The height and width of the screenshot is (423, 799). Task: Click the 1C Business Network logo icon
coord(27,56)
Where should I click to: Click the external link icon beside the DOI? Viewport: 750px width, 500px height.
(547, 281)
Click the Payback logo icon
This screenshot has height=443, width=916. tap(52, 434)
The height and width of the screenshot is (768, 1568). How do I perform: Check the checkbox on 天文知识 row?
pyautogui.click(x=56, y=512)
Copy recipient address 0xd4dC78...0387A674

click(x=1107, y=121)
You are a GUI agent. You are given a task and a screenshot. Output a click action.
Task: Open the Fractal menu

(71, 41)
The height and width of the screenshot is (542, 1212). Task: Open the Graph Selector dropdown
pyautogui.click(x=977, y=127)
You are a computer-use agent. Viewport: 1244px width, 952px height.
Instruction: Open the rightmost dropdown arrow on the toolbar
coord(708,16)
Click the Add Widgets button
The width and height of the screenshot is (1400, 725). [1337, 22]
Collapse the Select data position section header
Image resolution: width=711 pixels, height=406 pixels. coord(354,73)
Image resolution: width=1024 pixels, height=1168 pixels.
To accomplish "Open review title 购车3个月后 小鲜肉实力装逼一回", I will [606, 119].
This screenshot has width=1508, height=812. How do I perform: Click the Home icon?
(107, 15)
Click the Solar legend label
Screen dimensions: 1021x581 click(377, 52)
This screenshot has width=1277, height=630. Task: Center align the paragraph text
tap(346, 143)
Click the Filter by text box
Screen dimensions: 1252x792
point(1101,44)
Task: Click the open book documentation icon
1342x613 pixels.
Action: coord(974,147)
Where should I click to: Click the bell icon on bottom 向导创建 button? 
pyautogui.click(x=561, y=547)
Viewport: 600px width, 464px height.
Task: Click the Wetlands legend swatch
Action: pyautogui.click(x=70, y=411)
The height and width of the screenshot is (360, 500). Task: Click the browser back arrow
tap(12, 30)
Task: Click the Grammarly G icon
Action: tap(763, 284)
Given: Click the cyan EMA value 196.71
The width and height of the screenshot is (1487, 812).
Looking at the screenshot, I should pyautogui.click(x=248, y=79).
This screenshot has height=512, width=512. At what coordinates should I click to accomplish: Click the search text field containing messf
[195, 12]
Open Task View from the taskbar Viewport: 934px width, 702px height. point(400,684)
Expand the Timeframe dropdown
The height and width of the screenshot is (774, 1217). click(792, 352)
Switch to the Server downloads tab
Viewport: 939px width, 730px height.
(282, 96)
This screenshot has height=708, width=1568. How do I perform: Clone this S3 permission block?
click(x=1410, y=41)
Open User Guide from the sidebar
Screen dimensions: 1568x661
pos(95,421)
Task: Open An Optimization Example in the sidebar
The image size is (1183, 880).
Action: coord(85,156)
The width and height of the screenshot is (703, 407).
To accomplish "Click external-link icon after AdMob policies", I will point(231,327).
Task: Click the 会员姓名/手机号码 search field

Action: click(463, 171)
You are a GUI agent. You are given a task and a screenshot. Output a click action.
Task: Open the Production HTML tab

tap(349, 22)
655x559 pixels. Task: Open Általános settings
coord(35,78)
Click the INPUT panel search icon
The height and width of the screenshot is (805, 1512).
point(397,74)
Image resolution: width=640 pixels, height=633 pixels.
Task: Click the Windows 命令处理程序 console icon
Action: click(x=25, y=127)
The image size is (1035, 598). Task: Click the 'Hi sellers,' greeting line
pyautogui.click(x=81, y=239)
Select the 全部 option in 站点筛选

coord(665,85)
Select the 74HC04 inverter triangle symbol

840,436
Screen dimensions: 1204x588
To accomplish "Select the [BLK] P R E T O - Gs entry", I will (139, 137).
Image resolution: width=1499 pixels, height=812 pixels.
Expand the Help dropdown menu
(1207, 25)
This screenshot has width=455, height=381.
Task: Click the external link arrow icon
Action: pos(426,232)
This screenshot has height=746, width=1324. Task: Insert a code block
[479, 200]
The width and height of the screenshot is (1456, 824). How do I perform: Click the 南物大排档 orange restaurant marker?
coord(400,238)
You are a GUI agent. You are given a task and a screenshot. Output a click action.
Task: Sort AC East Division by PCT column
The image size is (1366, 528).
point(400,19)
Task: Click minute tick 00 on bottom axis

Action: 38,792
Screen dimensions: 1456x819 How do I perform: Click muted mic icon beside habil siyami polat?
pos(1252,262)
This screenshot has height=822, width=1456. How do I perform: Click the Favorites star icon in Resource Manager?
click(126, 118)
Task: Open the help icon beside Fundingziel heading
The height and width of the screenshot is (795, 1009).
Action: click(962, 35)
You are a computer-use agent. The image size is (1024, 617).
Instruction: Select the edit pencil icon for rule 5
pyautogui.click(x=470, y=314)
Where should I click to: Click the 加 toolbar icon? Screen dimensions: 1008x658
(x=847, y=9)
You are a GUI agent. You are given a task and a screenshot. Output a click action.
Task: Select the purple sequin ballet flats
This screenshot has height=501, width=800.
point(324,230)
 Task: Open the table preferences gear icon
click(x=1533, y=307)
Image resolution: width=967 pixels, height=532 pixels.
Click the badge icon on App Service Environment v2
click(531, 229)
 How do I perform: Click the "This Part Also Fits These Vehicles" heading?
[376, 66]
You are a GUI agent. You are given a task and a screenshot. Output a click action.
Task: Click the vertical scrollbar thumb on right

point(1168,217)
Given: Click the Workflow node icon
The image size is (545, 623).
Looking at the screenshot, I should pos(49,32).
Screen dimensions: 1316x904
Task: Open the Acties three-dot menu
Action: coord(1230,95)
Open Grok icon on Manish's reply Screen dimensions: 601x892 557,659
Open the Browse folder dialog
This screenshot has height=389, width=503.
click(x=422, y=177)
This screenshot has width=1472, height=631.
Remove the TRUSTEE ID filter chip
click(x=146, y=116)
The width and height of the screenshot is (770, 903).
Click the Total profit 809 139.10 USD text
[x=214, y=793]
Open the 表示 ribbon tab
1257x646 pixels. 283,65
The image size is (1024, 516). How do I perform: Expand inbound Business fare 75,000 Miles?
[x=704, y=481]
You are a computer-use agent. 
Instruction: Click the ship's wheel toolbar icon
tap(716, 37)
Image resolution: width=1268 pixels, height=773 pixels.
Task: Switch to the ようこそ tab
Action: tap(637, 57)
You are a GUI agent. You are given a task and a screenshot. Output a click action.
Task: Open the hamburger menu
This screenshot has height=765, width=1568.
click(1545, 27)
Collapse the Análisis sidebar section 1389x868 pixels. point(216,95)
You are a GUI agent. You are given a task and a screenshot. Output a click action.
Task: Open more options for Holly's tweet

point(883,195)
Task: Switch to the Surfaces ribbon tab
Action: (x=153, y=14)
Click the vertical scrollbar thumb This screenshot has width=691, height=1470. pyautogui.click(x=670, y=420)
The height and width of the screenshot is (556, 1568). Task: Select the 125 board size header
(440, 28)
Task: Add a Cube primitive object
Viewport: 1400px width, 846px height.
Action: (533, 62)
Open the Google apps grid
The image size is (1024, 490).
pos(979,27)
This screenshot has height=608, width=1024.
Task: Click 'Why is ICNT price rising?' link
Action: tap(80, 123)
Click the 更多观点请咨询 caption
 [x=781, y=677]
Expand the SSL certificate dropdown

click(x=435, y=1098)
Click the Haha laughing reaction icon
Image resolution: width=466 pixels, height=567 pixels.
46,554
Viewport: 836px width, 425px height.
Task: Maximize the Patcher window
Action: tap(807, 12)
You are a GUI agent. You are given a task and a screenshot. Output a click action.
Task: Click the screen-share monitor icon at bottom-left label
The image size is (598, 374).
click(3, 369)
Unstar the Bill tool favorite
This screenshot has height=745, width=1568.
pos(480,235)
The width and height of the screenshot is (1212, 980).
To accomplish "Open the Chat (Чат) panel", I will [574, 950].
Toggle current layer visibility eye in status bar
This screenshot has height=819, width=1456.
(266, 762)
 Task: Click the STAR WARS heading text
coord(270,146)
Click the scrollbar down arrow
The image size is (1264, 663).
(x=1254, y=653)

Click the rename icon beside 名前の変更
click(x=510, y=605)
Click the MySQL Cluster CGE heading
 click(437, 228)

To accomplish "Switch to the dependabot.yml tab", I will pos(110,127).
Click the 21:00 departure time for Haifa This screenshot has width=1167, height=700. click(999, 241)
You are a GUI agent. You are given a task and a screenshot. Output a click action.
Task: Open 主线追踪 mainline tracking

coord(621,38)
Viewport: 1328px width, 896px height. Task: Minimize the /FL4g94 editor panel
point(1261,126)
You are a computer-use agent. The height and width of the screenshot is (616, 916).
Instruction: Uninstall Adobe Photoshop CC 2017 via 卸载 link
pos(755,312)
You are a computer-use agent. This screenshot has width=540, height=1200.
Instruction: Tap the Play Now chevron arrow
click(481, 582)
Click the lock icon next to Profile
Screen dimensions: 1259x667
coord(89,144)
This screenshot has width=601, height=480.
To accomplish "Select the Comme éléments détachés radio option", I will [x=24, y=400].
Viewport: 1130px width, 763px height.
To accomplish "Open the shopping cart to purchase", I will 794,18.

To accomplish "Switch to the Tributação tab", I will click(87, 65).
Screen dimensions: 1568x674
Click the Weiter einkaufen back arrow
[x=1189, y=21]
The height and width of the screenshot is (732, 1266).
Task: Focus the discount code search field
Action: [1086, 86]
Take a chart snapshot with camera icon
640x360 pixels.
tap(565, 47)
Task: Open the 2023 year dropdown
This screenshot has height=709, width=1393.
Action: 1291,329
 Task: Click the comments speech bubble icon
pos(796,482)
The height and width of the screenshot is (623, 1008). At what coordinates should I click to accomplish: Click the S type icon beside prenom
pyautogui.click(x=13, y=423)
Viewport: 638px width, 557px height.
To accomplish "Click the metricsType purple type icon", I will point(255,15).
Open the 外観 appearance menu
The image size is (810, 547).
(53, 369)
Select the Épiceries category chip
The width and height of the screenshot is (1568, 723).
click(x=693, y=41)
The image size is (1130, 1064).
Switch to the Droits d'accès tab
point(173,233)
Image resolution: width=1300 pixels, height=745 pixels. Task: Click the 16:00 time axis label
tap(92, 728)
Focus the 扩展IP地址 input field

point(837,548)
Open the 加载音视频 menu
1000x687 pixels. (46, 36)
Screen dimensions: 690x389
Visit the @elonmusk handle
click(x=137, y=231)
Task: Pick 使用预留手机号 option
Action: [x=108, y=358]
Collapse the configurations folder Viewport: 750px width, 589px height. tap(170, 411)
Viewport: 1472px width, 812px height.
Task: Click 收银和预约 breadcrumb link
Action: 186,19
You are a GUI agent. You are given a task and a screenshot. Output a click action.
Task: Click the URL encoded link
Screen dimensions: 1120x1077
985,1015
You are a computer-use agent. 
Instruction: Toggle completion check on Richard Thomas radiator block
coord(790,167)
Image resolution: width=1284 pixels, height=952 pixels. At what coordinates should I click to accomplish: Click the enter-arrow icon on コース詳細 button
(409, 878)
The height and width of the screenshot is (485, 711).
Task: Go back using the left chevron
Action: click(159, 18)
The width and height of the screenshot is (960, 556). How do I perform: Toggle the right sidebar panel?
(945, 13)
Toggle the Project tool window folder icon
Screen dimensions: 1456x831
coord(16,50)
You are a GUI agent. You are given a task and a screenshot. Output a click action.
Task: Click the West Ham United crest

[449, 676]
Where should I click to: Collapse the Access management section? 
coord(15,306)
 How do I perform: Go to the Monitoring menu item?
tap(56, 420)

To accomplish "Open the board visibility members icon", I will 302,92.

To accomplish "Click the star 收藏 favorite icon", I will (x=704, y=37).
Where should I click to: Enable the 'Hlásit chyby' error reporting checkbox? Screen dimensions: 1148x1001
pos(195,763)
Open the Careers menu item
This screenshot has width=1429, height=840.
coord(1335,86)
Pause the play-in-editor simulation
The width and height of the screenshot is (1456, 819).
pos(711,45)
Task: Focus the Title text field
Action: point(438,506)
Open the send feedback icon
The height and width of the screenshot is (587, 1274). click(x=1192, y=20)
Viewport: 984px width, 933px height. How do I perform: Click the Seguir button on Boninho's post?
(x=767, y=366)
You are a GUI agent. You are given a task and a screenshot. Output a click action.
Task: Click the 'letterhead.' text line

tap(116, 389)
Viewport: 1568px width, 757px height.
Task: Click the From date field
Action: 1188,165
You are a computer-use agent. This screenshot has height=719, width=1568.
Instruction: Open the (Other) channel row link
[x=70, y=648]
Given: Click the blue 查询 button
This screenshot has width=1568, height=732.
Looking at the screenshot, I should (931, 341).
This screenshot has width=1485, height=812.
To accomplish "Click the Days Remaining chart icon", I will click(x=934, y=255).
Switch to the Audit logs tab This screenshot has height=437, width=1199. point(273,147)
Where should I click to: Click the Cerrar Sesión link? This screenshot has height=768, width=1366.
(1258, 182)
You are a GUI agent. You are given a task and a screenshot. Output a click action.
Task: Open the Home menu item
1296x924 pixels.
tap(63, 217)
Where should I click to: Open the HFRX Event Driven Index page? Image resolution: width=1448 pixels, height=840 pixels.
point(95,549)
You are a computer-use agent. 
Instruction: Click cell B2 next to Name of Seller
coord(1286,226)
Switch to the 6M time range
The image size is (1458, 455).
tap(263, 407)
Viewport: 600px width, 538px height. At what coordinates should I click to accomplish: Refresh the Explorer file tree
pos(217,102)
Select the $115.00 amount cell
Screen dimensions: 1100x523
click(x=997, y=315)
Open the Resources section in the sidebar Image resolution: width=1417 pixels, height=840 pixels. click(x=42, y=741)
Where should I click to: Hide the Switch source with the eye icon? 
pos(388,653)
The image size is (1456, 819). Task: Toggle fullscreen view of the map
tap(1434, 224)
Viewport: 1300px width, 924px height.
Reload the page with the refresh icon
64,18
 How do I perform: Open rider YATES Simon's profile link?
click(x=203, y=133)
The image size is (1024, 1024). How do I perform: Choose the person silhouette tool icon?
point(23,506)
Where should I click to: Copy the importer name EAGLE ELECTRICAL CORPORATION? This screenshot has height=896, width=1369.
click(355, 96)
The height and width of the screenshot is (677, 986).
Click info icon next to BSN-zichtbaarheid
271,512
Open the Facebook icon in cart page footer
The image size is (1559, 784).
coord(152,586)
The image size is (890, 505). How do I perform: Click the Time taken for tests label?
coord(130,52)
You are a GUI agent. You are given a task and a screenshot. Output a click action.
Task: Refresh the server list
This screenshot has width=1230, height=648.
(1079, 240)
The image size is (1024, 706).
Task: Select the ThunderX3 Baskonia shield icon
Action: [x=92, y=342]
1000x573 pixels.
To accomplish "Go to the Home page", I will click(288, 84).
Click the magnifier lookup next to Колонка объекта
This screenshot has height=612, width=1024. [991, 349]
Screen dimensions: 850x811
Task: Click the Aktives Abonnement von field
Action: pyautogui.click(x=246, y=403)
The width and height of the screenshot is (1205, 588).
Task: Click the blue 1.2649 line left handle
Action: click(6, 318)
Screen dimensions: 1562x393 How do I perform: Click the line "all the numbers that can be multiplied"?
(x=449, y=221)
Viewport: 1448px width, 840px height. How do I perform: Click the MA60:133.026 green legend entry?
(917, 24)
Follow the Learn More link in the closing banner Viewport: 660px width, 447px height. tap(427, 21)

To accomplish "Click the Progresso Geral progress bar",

= = = = = = =

EXERCISE INSTRUCTIONS: Reproduce the records starting at the line containing "I will 302,92." and ending at the line containing "(1258, 182)", substituting "Command" for "Instruction" and leaving everything else unchanged.

RESPONSE:
To accomplish "Open the board visibility members icon", I will 302,92.

To accomplish "Click the star 收藏 favorite icon", I will (x=704, y=37).
Where should I click to: Enable the 'Hlásit chyby' error reporting checkbox? Screen dimensions: 1148x1001
pos(195,763)
Open the Careers menu item
This screenshot has width=1429, height=840.
coord(1335,86)
Pause the play-in-editor simulation
The width and height of the screenshot is (1456, 819).
pos(711,45)
Task: Focus the Title text field
Action: point(438,506)
Open the send feedback icon
The height and width of the screenshot is (587, 1274). click(x=1192, y=20)
Viewport: 984px width, 933px height. How do I perform: Click the Seguir button on Boninho's post?
(x=767, y=366)
You are a GUI agent. You are given a task and a screenshot. Output a click action.
Task: Click the 'letterhead.' text line

tap(116, 389)
Viewport: 1568px width, 757px height.
Task: Click the From date field
Action: 1188,165
You are a computer-use agent. This screenshot has height=719, width=1568.
Command: Open the (Other) channel row link
[x=70, y=648]
Given: Click the blue 查询 button
This screenshot has width=1568, height=732.
Looking at the screenshot, I should (931, 341).
This screenshot has width=1485, height=812.
To accomplish "Click the Days Remaining chart icon", I will click(x=934, y=255).
Switch to the Audit logs tab This screenshot has height=437, width=1199. point(273,147)
Where should I click to: Click the Cerrar Sesión link? This screenshot has height=768, width=1366.
(1258, 182)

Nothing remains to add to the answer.